Low Income / High Cashflow?

5 Replies

Or do you mean... you have most of your properties paid off or have high equity in them AND you rent at the low end of the rental market value (providing a good product for low cost) AND your market niche is providing housing to low income/fixed income folks AND renting to them cash flows well because they tend to settle in and stay a long time, with less turnover headache and expense? If that is the case.... then we do!

Originally posted by @Marcia Maynard :

Or do you mean... you have most of your properties paid off or have high equity in them AND you rent at the low end of the rental market value (providing a good product for low cost) AND your market niche is providing housing to low income/fixed income folks AND renting to them cash flows well because they tend to settle in and stay a long time, with less turnover headache and expense? If that is the case.... then we do!

 This is more or less my model with the exception of income range, as our niche is lower middle-class rather than low-income individuals; they take better care of the property as a rule, have less problems with credit, criminal background and evictions, and are just as likely to be long-term renters. Otherwise, yeah, that is our model as well. Higher-end rental candidates are too limited in market size where I live for me to consider it viable, though I know a few people that serve that market and seem to like it. 

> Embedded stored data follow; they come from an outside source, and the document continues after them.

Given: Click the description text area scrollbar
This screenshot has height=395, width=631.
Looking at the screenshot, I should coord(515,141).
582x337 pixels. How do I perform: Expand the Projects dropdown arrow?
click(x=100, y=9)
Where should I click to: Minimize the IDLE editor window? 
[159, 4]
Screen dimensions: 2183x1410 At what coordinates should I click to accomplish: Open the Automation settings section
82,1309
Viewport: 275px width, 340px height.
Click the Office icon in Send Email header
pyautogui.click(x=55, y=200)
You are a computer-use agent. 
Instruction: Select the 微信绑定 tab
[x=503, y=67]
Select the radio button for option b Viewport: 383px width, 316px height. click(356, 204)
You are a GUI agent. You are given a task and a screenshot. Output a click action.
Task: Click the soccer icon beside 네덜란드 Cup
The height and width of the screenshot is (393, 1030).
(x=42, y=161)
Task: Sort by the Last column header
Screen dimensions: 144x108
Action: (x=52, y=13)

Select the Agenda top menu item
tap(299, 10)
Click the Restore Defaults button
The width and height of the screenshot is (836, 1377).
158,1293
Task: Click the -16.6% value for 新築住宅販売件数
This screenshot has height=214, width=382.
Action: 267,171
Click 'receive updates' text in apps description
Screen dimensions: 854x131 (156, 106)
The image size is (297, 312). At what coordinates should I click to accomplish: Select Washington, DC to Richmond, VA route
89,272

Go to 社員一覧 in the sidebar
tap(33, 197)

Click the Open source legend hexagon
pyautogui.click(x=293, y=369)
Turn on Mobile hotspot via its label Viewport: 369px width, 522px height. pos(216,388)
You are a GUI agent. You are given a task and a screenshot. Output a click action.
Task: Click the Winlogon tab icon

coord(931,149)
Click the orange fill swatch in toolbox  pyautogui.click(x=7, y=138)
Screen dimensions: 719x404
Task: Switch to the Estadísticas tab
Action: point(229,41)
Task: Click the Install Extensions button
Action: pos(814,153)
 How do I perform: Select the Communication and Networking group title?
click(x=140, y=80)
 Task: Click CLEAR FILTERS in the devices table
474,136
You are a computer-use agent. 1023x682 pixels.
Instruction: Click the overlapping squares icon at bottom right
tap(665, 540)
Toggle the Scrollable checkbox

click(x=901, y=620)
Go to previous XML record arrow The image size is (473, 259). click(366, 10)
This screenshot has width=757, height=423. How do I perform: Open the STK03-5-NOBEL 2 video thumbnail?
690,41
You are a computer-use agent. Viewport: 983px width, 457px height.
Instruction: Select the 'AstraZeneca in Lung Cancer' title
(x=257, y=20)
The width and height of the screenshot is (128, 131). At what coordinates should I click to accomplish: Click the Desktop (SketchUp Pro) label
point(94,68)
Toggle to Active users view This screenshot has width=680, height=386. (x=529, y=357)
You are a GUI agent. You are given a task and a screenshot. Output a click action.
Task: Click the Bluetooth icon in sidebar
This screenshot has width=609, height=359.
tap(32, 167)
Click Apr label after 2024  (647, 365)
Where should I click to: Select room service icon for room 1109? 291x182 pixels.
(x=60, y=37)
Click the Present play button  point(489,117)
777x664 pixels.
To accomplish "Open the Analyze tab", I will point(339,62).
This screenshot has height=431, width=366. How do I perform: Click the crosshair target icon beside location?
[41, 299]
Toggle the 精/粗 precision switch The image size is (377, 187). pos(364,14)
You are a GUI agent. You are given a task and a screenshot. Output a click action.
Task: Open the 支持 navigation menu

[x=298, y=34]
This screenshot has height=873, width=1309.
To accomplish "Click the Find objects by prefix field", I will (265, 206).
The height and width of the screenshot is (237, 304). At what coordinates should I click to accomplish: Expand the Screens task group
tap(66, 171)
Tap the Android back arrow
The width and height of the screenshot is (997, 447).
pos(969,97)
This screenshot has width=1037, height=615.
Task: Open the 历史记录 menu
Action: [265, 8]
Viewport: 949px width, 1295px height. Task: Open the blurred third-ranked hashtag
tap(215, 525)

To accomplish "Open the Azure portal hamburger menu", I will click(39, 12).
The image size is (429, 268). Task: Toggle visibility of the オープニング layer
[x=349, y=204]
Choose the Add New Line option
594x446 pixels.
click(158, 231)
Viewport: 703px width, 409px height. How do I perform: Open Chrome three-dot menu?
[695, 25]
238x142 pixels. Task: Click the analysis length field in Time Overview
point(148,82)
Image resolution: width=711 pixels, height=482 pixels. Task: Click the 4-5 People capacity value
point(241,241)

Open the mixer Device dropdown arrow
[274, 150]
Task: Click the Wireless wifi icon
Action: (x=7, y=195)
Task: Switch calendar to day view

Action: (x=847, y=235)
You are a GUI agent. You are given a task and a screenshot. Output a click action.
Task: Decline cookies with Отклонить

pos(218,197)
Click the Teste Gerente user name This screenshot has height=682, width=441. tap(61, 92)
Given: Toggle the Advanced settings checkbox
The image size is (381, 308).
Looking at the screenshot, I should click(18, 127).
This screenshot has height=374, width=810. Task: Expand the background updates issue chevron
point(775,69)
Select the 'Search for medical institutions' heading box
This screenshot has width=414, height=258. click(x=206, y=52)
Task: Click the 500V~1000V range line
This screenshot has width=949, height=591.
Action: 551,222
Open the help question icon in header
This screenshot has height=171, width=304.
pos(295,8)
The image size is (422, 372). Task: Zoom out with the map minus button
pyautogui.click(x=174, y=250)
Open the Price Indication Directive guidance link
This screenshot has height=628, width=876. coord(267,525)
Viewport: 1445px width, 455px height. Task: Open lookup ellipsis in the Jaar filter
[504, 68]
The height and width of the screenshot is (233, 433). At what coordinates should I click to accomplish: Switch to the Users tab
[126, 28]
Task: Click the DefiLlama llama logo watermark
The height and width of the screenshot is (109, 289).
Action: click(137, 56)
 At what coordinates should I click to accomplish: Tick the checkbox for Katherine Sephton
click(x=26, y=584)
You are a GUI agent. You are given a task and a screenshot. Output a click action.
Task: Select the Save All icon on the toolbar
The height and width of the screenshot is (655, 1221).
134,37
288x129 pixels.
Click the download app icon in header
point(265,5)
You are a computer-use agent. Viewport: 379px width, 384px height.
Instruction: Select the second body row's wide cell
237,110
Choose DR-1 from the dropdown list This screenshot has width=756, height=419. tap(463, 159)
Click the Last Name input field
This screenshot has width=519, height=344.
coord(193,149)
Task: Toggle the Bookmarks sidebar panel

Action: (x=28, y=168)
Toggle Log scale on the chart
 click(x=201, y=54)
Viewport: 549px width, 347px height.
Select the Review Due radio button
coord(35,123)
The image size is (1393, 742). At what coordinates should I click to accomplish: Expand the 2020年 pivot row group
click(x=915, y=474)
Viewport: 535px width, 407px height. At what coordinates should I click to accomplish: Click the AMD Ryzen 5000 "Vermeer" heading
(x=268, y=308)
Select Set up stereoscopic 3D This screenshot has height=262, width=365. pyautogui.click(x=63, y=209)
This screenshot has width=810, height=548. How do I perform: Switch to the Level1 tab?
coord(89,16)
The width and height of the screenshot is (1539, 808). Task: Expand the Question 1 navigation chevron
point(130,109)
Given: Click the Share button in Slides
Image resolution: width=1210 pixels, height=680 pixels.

I do!  I'm a bit lower income than Marcia, so don't see the same low turnover, and there are a lot of headaches for sure, but I like making strong cash flow, getting plenty of party stories, and knowing I am helping the community.

My wife and I decided 20 years ago that everybody in New Jersey seemed to be building for the high end, and ignoring the low end of the rental market.  Of course there's ALWAYS demand for decent housing at an affordable rate.

We found a niche in boarding houses, but we were VERY selective about our locations:  choosing solid, working-class to middle-class neighborhoods.  Each property had been severely neglected and catered to residents who blighted the neighborhood. 

We were able to buy these places very inexpensively, because other prospective buyers only saw it as it was.  We'd take possession, give proper notice to all residents of new "house rules" designed to bring order out of chaos, and start fixing the place up.  This included furnishings, appliances, improved common areas/baths, and (here was the trick) cable and internet available throughout the house. 

With better living conditions and amenities, we raised the rents, enforced the house rules to get rid of the trouble-makers, and quieted the places down.  The neighbors were happy, police respected our new style of operation, and we proved something in the process:

A property will attract the tenants that it deserves.

Our residents are decent people who are down by circumstance (lots of divorces and down-sized white collar workers), not because of bad lifestyle choices.  They appreciate what we've done and look out for our property because they really consider this THEIR home.